◆ **ACTIVITIES**:
1. List every country named in the COVID-19 excess deaths article.
2. Revise the COVID-19 excess deaths article by rewriting everything from "They calculated that, if" down to "the United States.", with "Australia" changed to "New Zealand".

◆ **SOURCE PASSAGE**:
::::
From the Journals

‘Profound human toll’ in excess deaths from COVID-19 calculated in two studies


 

A global perspective

The United States experienced high mortality linked to COVID-19, as well as high all-cause mortality, compared with 18 other countries, as reported in the study by University of Pennsylvania and Harvard University researchers.

The United States ranked third, with 72 deaths per 100,000 people, among countries with moderate or high mortality. Although perhaps not surprising given the state of SARS-CoV-2 infection across the United States, a question remains as to what extent the relatively high mortality rate is linked to early outbreaks vs “poor long-term response,” the researchers note.

Alyssa Bilinski, MSc, and lead author Ezekiel J. Emanuel, MD, PhD, chair of the Department of Medical Ethics and Health Policy at the University of Pennsylvania Perelman School of Medicine in Philadelphia, calculated the difference in COVID-19 deaths among countries through Sept. 19, 2020. On this date, the United States reported a total 198,589 COVID-19 deaths.

They calculated that, if the US death rates were similar to those in Australia, the United States would have experienced 187,661 fewer COVID-19 deaths. If similar to those of Canada, there would have been 117,622 fewer deaths in the United States.

The US death rate was lower than six other countries with high COVID-19 mortality in the early spring, including Belgium, Spain, and the United Kingdom. However, after May 10, the per capita mortality rate in the United States exceeded the others.

Between May 10 and Sept. 19, the death rate in Italy was 9.1 per 100,000, vs 36.9 per 100,000.

“After the first peak in early spring, US death rates from COVID-19 and from all causes remained higher than even countries with high COVID-19 mortality,” the researchers note. “This may have been a result of several factors, including weak public health infrastructure and a decentralized, inconsistent US response to the pandemic.”

“Mortifying and motivating”

Woolf and colleagues estimate that more than 225,000 excess deaths occurred in recent months; this represents a 20% increase over expected deaths, note Harvey V. Fineberg, MD, PhD, of the Gordon and Betty Moore Foundation, in an accompanying editorial in JAMA.

“Importantly, a condition such as COVID-19 can contribute both directly and indirectly to excess mortality,” he writes.
::::
◆ **SUPPLIED DATA**:
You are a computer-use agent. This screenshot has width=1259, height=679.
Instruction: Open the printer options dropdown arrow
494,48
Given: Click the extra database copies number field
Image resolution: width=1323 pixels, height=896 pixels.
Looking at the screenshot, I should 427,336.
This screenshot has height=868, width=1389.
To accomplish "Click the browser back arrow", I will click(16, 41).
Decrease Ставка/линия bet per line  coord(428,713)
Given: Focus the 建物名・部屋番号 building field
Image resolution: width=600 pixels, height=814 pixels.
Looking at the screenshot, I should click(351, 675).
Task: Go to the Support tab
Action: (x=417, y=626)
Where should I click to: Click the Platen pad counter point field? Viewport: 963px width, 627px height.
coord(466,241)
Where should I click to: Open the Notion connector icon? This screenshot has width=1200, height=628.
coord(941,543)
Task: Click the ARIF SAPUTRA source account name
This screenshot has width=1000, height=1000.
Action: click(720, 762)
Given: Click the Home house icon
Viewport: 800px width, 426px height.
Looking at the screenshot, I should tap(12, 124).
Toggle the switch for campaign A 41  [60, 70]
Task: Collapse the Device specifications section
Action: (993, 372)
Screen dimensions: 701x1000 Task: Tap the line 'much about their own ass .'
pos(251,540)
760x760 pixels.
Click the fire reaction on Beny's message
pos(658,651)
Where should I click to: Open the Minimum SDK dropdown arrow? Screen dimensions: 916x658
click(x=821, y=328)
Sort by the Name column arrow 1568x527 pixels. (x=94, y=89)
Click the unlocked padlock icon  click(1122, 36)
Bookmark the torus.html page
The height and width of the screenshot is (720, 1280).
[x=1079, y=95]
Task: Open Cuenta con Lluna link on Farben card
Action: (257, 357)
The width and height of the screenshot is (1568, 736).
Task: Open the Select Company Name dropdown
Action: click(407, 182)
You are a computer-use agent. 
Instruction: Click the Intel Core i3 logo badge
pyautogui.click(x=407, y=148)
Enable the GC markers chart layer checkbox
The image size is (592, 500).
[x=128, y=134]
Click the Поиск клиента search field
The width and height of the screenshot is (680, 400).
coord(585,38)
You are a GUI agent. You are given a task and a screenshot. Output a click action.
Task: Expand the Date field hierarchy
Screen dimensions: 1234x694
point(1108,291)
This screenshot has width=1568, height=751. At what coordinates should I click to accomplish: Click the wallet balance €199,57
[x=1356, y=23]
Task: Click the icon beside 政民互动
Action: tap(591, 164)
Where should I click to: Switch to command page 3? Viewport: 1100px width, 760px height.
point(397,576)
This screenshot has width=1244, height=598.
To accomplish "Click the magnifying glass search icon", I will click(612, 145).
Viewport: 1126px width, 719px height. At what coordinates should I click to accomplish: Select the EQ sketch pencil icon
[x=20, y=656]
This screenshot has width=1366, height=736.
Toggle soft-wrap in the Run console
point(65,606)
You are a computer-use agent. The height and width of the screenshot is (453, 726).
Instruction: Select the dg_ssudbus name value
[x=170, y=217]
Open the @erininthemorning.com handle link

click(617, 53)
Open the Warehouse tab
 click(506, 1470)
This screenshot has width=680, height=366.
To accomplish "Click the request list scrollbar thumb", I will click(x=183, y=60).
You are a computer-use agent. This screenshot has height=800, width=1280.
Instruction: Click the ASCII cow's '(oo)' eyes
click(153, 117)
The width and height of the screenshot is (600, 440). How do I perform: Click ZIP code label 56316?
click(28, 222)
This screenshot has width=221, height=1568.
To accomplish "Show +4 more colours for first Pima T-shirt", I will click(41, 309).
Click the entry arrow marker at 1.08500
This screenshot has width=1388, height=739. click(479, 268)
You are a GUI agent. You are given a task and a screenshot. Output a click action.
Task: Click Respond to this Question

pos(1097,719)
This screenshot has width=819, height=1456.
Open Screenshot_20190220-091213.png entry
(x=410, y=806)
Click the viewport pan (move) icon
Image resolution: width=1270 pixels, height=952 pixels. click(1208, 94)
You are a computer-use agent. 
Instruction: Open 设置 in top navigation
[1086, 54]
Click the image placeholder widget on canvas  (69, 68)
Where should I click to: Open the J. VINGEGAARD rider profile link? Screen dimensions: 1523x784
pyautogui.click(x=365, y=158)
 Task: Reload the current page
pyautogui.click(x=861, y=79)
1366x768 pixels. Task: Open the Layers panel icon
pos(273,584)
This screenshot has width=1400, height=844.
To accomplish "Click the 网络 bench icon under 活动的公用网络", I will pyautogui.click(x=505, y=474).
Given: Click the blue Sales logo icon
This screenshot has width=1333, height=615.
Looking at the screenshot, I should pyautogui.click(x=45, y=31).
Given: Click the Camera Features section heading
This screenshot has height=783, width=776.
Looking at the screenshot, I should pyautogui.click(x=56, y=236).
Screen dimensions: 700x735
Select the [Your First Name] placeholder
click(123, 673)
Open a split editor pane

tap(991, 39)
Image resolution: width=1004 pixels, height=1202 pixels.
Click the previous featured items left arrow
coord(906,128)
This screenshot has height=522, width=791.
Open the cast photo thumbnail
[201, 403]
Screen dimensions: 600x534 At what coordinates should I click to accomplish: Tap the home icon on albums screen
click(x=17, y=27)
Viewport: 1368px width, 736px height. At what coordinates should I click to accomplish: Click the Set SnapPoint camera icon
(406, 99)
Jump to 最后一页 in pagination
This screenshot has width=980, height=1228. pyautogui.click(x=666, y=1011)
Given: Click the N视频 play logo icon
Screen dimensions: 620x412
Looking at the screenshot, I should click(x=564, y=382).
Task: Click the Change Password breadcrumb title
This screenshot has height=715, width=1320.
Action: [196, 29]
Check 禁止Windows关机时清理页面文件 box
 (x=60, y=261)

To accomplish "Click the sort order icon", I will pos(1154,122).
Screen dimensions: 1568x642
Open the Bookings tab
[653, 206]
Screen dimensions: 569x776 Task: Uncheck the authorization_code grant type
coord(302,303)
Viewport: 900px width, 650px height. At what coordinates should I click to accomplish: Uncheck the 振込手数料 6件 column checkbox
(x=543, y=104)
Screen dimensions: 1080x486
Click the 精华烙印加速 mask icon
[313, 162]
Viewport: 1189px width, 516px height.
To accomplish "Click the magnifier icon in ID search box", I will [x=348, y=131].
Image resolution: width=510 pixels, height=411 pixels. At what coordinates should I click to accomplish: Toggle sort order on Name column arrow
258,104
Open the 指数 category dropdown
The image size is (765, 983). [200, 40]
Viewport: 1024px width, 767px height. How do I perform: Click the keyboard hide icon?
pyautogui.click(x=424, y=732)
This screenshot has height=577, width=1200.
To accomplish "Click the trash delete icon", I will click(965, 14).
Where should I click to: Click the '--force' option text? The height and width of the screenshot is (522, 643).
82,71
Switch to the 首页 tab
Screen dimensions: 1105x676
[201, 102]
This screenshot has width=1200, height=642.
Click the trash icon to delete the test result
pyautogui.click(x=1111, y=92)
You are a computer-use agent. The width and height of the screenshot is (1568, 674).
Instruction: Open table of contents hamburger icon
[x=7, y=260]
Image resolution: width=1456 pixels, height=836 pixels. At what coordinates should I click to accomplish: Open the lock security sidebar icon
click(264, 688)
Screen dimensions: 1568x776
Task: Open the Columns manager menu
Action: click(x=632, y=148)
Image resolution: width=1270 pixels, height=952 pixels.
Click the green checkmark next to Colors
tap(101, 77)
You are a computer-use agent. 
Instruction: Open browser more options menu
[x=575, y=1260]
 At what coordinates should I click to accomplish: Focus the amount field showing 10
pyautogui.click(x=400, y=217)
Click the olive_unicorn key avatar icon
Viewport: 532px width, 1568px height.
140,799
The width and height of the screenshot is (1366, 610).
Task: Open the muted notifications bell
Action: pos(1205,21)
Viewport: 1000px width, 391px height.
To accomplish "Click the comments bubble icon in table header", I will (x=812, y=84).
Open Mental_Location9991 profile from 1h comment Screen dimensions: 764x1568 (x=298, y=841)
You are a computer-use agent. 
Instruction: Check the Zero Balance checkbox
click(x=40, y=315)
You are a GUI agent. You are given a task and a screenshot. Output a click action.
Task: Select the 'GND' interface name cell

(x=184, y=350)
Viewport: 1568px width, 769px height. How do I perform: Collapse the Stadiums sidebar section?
::::
◆ **ANSWERS TO THE EXERCISES**:
1. United States, Australia, Canada, Belgium, Spain, United Kingdom, Italy

2.
They calculated that, if the US death rates were similar to those in New Zealand, the United States would have experienced 187,661 fewer COVID-19 deaths. If similar to those of Canada, there would have been 117,622 fewer deaths in the United States.